There is a good chance that you may have noticed that some currency pairs move in a very interconnected way. This may be that as one currency pair rises, so does another. Or, on the other hand, you might have noticed that as one currency pair advances, another decline.
If you have noticed this, then you have witnessed currency correlation. If not, no worries, keep reading and hopefully it will all become clear.
So just to recap a currency correlation is a relationship between two currency pairs. In other words, the two currency pairs move in relation to one another. This could be in the same direction, or the opposite direction.
Why is this important?
If your intention is to only ever trade one currency pair at a time, then currency correlations are not important. However, very few forex traders will only have one position running at any given time. The more experience you gain, the more likely that you will run multiple positions.
If you trade two currencies that are strongly correlated at the same time, you are actually significantly increasing the amount of risk that your account as a whole is exposed to. This means that trading multiple pairs in your trading account, without knowing the correlations between them could potential wipe you out.

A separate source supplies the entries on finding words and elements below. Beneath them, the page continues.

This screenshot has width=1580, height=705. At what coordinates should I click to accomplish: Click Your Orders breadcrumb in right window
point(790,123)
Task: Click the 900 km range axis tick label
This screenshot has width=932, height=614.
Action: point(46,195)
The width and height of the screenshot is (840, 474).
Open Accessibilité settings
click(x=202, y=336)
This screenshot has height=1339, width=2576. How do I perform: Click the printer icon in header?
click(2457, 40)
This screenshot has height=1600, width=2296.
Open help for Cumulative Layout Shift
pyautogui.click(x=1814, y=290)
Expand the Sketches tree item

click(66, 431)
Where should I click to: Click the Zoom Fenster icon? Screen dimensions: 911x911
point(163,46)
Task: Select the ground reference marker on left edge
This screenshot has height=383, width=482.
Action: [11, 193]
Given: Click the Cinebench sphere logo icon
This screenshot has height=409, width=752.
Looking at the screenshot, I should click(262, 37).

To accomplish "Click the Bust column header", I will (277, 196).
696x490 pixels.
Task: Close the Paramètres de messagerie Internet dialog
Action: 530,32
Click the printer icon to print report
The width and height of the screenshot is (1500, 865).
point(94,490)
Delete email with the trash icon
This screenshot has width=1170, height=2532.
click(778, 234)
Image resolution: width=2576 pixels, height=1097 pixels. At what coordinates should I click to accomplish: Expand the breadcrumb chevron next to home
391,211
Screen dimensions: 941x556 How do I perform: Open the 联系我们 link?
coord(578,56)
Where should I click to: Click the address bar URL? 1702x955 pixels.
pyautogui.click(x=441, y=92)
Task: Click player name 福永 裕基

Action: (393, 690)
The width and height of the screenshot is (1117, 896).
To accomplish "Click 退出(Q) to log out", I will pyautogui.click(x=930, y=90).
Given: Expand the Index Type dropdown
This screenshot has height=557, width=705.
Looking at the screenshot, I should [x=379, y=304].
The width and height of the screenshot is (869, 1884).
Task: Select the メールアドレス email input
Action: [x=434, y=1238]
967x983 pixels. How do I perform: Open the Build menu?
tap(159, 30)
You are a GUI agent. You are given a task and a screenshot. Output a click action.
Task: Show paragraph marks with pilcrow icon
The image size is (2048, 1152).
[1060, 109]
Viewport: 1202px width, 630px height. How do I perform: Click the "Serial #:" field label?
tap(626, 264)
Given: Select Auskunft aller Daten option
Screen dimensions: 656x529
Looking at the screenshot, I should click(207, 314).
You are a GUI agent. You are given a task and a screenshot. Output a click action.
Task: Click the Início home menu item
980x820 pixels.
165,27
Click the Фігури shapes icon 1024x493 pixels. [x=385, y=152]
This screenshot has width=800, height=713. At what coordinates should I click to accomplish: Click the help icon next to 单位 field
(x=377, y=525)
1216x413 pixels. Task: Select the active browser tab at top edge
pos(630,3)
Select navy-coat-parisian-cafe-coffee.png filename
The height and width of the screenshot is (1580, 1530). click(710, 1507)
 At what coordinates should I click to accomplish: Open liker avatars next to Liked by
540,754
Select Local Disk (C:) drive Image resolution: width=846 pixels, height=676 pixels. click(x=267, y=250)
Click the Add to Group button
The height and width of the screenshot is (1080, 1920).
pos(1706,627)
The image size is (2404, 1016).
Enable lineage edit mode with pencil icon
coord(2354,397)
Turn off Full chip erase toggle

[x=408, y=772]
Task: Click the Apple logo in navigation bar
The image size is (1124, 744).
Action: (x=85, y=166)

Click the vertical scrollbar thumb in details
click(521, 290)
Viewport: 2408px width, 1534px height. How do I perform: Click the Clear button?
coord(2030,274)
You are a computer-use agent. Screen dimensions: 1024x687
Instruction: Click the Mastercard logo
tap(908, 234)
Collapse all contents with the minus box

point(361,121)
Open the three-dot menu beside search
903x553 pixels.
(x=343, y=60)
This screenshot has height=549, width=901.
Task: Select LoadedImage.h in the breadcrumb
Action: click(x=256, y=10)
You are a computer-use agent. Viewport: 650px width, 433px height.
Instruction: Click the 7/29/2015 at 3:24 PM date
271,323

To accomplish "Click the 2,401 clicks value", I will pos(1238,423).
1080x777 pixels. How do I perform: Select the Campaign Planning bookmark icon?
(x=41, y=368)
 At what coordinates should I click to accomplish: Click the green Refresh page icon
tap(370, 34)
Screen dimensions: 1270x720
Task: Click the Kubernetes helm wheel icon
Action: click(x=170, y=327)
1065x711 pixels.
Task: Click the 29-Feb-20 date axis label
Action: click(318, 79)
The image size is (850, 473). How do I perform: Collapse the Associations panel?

Currency correlation coefficient
This basically tells us how correlated the two currencies are. The scale runs from -1 to 1. Where 1 means the two pairs are perfectly correlated and always mirror each other exactly. 0 means the is no correlation at all. -1 means the pairs are perfectly inversely correlated, so when one moves higher, the other moves lower. This information is often found in a correlation table over multiple time frames.
For example, EUR/USD has a correlation of 0.94 to GBP/USD over 1 week. If you pull up a chart you will see a very similar pattern between the two pairs. If you traded both the EUR/USD and the GBP/USD in the same direction over a week’s period, you would actually be doubling up on your risk within that period. This would be the same as just taking the EU/USD position but doubling your stake size – not something you would do intentionally.
Should you go long EUR/USD short GBP/USD don’t be fooled into thinking these will net out to 0. It is actually counterproductive, particularly given that you are paying both spreads.
Another example could be EUR/USD and USD/CHF. These pairs have a coefficient of -1 over 1 week. This means that they move purely inversely to each other. As EUR/USD moves higher, CHF/USD moves lower.
In this case if you sell EUR/USD and buy CHF/USD you are effectively doubling up on your trade, which once again means double the risk. Meanwhile buying both or selling both at the same time would also be a costly waste of time.
Instead look for currency correlation coefficients which are close to 0. By trading these pairs, you will be diversifying risk on your account.